Date of Award

January 2016

Document Type


Degree Name

Medical Doctor (MD)



First Advisor

Richard R. Pelker


PURPOSE: Although insurance coverage for Medicaid patients have increased under the Affordable Care Act, actual access to care may be limited. The purpose of this study was to evaluate national access to knee replacement and revision.
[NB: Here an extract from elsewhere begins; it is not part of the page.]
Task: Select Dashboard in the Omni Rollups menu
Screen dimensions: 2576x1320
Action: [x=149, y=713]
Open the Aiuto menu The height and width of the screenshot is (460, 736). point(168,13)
METHODS: The research team called 250 joint arthroplasty surgeons who performed primary knee replacement in 8 representative states (California, Massachusetts, Ohio, New York, Florida, Pennsylvania, Texas, and North Carolina) and revision in 4 representative states (California, Ohio, Florida, and Texas). The caller requested an appointment for her fictitious mother to be evaluated for a primary knee arthroplasty or revision. Each office was called three times to assess the responses for Medicaid, Medicare, or BlueCross. From each call, we recorded whether an appointment was given and barriers to an appointment, such as need for a referral.

RESULTS: Overall, patients with Medicaid were significantly less likely to receive an appointment compared to patients with Medicare or BlueCross (p < 0.001). However, patients with Medicaid had increased success at making an appointment in states with expanded Medicaid eligibility for knee replacement (37.7% vs 22.8%, p = 0.011), but not for revision (42.6% vs 26.9%, p = 0.09). The overall waiting period was longer for both knee replacement (p = 0.004) and knee revision (p < 0.0001) in states with expanded Medicaid eligibility compared to states without expanded eligibility. Higher Medicaid reimbursement also had a direct correlation with appointment success rate for Medicaid patients for knee revision (OR = 1.314, CI = 1.06 – 1.64, p = 0.014) but not for primary knee replacement (OR = 1.11, CI = 0.97 – 1.28, p = 0.13). For a total knee replacement, Medicaid reimbursed orthopaedic surgeons at 77% of Medicare rates, while for a knee revision, Medicaid reimbursed at 65% of Medicare rates.

CONCLUSION: Despite the passage of the Affordable Care Act, patients with Medicaid continue to have reduced access to care for knee arthritis and more complex barriers to receiving an appointment. Although Medicaid was accepted at a higher rate in states with expanded Medicaid eligibility, a more robust strategy for increasing access to care for patients with Medicaid is required.